PROMPT
Only the lines from the line containing "Click the flag emoji ending the quoted tweet" to the end of the entries should be repeated, exactly as they appear.

(SUPPLIED MATERIAL)

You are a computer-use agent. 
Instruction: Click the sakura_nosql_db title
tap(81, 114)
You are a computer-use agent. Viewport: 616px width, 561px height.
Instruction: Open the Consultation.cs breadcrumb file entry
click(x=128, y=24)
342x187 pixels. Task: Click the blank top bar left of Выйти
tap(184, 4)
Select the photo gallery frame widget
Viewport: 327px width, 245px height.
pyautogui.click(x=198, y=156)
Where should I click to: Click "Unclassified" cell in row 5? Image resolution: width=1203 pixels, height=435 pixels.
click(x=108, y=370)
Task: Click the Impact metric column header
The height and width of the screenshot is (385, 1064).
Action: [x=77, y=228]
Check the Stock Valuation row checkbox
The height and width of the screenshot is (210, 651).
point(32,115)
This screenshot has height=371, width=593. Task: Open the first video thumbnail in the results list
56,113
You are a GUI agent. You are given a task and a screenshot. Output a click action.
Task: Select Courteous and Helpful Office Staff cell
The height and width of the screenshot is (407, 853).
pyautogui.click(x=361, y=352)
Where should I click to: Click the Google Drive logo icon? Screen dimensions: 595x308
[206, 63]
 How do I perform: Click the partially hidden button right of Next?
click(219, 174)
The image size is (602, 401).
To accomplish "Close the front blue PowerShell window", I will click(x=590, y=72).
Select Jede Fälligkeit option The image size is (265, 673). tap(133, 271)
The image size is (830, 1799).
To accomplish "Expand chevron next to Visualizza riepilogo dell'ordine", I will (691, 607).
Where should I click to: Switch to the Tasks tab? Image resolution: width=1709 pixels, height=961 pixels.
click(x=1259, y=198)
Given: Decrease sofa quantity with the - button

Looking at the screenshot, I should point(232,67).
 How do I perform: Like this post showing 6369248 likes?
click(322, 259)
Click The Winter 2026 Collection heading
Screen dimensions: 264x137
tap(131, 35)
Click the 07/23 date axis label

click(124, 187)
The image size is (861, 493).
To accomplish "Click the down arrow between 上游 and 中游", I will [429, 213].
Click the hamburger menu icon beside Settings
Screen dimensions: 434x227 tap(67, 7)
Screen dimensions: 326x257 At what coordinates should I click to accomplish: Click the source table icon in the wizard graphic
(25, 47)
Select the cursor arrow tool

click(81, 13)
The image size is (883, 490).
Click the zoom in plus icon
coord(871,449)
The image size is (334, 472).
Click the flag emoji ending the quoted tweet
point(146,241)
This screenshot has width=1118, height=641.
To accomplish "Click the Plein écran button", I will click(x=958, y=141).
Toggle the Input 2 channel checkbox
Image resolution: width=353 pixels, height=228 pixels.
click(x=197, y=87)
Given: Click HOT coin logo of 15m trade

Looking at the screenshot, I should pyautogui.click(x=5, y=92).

(End SUPPLIED MATERIAL)

EXPECTED ANSWER
Click the flag emoji ending the quoted tweet
point(146,241)
This screenshot has width=1118, height=641.
To accomplish "Click the Plein écran button", I will click(x=958, y=141).
Toggle the Input 2 channel checkbox
Image resolution: width=353 pixels, height=228 pixels.
click(x=197, y=87)
Given: Click HOT coin logo of 15m trade

Looking at the screenshot, I should pyautogui.click(x=5, y=92).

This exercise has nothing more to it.